10. Steve Roach and TheAdelaidian, Parallels (Timeroom Editions)
How often do you listen to a two-hour album of cosmic synthesizer drone and find yourself thinking: I love this part? The first collaboration between American kosmische master Steve Roach and Aussie sound artist TheAdelaidian is a highlight in both discographies, and though it’d be pleasant enough even if its synthscapes didn’t have a tendency to congeal into curiously catchy progressions, it’s those little moments—when the two bring in a piano deep into the album, for instance—that demonstrate the skill and purpose of its making. Roach has been remarkably prolific and consistent, and this album comes on the heels of a similar-sounding solo record called Reflections in Repose, but while that one is content to simply hover, this one swirls, dances, sparkles.
Honorable mentions: Ghost Dubs’ Damaged, a foreboding slab of industrial dub that sounds like the death throes of a Rube Goldberg machine; Shinichi Atobe’s Discipline, a delay-drenched doozy from the insanely consistent Japanese producer; Sarah Davachi’s The Head As Form’d in the Crier’s Choir, one of the scariest and most expansive expressions of the Canadian composer’s vision; the original soundtrack to Jane Schoenbrun’s I Saw the TV Glow, a perfect snapshot of a moment in indie rock; Johnny Coley’s Mister Sweet Whisper, a surreal compendium of Southern Gothic jazz poetry; Ex-Easter Island Head’s Norther, the most stoner-friendly no-wave guitar-ensemble album ever made; Taylor Deupree’s Stil.l, a classical reinterpretation of a minor Y2K-ea glitch classic that blows the original out of the water; Lisa Lerkenfeldt’s Suite for the Drains, an ambient fantasia on illegal urban exploration; ML Buch’s Suntub Extras, an eerie dispatch from the world of 2023’s best album; and Total Blue’s Total Blue, a tribute to ‘80s new age that doesn’t pretend the genre is anything it’s not.

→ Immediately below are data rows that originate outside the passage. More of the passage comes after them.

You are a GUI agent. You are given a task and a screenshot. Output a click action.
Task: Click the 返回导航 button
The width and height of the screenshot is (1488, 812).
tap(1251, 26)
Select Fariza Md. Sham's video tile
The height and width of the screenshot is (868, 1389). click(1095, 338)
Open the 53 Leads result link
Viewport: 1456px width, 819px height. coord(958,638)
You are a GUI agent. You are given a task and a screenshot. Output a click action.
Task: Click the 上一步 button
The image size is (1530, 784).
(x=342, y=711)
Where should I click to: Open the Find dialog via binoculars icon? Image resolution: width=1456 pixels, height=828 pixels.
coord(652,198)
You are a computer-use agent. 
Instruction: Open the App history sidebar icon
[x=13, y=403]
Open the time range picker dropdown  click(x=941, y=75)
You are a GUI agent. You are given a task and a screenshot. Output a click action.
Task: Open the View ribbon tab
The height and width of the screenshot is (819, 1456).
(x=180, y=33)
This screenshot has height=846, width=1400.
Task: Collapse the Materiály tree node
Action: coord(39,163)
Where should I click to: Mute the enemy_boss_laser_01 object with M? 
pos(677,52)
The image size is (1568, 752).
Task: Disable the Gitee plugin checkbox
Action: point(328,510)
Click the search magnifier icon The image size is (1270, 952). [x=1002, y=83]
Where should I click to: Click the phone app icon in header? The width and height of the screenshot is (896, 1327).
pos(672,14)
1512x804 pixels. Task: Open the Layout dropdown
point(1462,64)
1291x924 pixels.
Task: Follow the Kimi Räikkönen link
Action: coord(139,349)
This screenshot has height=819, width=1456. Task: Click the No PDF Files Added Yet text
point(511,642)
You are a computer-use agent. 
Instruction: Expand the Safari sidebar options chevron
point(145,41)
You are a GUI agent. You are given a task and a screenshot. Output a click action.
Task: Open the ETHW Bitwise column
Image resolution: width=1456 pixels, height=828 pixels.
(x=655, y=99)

Dog of the year: Arooj Aftab’s Night Reign. Arooj is a rare talent who deserves every accolade that comes her way, and yet her tendency to disrupt her own albums with ill-advised experiments has thus far kept her from making a great record. After the majesty of Night Reign’s first two tracks, which are as sumptuous as any spiritual jazz from the ‘70s, it’s disorienting to be greeted by a cover of “Autumn Leaves,” which a kid is probably playing for their jazz-camp audition as you read this. What’s next—“Blister in the Sun?” It doesn’t help that she brings back “Last Night,” the sub-Norah Jones lounge-reggae song that torpedoed her last record Vulture Prince, for a reprise.